I still said nothing. You’re much better in my life, I thought to myself. What would you be doing in my books? He can’t have read them all, I thought, otherwise he’d know. He’d know that love goes wrong in my books. That each book is a coffin where I bury the corpse of a relationship. That they’re the chapters of an executor’s inventory. Or of course, it could be precisely because he does know this, he
has read them, and this is his way of asking for us to love each other forever, for our relationship not to end up in a book. For our relationship not to end. His way, being a reserved sort of man. I pictured a procession of the heroes from my novels, they were so unlike him. Day and night. Borderline characters, macho men, bad boys, narcissists, losers. “Love’s Tomb,” the press headlines often ran about my books, referencing the title of my first novel. “Passion is a labyrinth, and Claire Lancel takes pleasure in losing us in it,” wrote another. “Destination Worst-Case Scenario,” ran the title of one article. I’d come to be seen by my detractors as a man-hater, perhaps a perennially disappointed Bovary. “We get the relationships we deserve,” one critic had even concluded.
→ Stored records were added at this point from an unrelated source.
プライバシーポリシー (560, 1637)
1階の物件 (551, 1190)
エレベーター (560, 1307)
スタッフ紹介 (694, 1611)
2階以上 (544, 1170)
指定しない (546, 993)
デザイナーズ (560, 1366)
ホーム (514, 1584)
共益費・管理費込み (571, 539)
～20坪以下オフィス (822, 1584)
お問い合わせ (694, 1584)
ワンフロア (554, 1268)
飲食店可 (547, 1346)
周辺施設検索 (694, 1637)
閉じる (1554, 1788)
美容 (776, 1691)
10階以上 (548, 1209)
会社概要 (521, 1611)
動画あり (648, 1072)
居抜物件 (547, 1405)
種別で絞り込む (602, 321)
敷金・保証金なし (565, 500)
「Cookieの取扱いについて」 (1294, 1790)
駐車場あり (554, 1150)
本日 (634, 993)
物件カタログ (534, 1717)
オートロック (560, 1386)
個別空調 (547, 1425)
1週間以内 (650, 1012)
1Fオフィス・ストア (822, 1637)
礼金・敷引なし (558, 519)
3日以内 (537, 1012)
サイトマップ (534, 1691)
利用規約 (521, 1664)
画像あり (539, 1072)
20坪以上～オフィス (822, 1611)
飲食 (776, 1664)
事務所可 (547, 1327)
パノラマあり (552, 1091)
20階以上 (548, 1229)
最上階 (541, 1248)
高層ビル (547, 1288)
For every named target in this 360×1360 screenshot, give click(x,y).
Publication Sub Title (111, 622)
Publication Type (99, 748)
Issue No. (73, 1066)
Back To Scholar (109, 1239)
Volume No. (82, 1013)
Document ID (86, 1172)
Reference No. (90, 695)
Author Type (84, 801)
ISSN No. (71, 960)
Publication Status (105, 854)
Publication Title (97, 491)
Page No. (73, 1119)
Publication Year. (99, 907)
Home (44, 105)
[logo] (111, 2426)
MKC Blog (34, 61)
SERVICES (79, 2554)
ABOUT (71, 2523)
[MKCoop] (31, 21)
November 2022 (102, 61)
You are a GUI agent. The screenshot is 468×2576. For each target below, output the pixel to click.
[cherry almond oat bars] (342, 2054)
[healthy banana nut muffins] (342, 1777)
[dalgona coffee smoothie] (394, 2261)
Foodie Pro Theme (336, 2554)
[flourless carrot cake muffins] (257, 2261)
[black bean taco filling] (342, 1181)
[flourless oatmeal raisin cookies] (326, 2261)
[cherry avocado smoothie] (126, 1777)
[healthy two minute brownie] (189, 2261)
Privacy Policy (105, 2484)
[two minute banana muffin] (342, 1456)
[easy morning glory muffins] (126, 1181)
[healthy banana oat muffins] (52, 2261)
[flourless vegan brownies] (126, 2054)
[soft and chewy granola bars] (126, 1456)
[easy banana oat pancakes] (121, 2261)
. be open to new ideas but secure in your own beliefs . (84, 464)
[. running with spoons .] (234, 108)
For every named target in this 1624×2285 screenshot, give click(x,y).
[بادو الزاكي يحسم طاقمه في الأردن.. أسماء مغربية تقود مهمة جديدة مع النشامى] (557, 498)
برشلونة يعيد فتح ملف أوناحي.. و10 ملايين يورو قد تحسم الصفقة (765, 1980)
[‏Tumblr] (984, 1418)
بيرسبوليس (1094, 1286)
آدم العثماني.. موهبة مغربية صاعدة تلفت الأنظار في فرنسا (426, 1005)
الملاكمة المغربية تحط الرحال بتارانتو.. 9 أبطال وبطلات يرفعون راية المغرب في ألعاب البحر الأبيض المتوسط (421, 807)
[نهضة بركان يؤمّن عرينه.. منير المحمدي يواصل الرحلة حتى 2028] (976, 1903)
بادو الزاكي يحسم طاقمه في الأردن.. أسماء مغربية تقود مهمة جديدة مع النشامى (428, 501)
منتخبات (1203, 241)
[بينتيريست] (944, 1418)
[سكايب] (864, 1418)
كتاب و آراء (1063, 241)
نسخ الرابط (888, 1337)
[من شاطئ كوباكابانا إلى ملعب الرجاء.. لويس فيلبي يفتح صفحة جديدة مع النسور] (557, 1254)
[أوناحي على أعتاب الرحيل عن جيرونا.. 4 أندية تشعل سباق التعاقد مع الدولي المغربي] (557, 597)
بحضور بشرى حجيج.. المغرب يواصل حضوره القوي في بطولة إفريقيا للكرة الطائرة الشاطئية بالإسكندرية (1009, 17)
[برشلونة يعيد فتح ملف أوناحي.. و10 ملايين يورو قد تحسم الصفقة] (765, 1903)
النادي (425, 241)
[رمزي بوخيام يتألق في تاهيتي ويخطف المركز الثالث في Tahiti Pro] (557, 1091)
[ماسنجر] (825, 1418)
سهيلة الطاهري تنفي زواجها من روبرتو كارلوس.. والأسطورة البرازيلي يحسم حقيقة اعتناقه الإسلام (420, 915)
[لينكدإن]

Others wondered to what extent I sabotaged my real-life relationships in order to have material for a novel—strange that people think writers don’t want their lives to work. But with Gilles all that was behind me, I just knew it. At last, I wasn’t taking the wrong turn. I welcomed this innocence. Honored my good luck to have met him. I wouldn’t make him step over the frontier that separates the man from the character. I wouldn’t nail him to the four planks of a novel, I’d keep him warm and alive in my arms, I would always sleep with him, we would stay on this side of life, he would never be put in the box.
“I promise I won’t,” I said.
My love, I thought. My sweet, my tender, my wonderful love.